The input:
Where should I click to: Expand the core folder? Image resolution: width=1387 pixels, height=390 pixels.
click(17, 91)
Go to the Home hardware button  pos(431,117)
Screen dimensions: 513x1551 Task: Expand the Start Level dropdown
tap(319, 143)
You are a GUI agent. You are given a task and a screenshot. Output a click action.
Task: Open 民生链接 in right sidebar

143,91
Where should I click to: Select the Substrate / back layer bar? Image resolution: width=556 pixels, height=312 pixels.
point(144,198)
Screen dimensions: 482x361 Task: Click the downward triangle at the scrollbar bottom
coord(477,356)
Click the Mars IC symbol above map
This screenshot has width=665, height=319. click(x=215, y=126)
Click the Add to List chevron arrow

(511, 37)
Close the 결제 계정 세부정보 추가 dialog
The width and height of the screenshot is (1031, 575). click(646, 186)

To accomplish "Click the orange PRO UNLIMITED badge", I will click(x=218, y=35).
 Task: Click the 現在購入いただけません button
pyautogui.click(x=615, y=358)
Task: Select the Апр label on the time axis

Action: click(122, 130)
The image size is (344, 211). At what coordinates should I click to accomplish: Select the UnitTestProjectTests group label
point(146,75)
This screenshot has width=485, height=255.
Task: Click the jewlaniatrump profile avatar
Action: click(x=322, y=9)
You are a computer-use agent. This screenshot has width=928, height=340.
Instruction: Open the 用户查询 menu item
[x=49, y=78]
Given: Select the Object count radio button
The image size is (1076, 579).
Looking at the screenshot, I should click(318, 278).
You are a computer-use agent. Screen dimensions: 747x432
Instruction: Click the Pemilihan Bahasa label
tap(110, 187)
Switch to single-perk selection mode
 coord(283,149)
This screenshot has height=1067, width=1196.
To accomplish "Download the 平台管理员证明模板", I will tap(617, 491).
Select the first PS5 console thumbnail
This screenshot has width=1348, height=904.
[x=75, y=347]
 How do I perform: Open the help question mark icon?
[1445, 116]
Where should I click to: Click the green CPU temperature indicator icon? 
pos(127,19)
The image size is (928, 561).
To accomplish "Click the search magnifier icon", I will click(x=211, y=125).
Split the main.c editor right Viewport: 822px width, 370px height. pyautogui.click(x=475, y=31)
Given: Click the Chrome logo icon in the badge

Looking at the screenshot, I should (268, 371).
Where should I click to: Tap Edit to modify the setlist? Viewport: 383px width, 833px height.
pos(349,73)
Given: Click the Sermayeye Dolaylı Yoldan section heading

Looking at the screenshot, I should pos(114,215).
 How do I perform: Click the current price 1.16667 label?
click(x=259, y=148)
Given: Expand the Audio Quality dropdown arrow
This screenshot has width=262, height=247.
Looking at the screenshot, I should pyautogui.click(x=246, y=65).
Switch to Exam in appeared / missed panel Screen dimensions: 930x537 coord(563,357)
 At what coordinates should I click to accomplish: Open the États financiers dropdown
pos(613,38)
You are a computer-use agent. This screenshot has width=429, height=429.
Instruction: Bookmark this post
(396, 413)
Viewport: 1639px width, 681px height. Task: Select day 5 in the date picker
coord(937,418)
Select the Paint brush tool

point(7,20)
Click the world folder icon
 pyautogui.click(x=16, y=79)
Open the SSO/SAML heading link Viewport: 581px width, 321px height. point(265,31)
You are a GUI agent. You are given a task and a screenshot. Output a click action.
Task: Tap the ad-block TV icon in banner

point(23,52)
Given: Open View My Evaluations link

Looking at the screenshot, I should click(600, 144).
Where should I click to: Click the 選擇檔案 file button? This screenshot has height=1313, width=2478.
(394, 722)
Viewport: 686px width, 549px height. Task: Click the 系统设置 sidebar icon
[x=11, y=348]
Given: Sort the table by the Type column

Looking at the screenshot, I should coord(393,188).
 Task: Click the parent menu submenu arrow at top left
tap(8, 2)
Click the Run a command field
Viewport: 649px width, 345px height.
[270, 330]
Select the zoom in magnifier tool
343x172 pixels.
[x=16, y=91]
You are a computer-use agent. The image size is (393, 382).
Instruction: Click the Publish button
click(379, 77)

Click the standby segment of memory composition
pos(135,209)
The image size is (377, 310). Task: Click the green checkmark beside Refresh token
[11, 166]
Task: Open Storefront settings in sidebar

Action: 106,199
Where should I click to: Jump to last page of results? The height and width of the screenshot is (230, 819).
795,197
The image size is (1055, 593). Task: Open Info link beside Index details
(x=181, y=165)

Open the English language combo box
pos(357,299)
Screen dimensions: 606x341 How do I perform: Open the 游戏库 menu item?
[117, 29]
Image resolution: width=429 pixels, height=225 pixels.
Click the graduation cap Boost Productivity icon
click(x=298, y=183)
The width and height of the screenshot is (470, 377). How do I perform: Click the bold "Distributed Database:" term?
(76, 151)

Short exercise: Rewrite the entries from the line with "has width=928, height=340." up to and including the line with "Split the main.c", changing "Instruction" to "Goal" and keeping everything else the same. Return only those lines.

Result of the task:
You are a computer-use agent. This screenshot has width=928, height=340.
Goal: Open the 用户查询 menu item
[x=49, y=78]
Given: Select the Object count radio button
The image size is (1076, 579).
Looking at the screenshot, I should click(318, 278).
You are a computer-use agent. Screen dimensions: 747x432
Goal: Click the Pemilihan Bahasa label
tap(110, 187)
Switch to single-perk selection mode
 coord(283,149)
This screenshot has height=1067, width=1196.
To accomplish "Download the 平台管理员证明模板", I will tap(617, 491).
Select the first PS5 console thumbnail
This screenshot has width=1348, height=904.
[x=75, y=347]
 How do I perform: Open the help question mark icon?
[1445, 116]
Where should I click to: Click the green CPU temperature indicator icon? 
pos(127,19)
The image size is (928, 561).
To accomplish "Click the search magnifier icon", I will click(x=211, y=125).
Split the main.c editor right Viewport: 822px width, 370px height. pyautogui.click(x=475, y=31)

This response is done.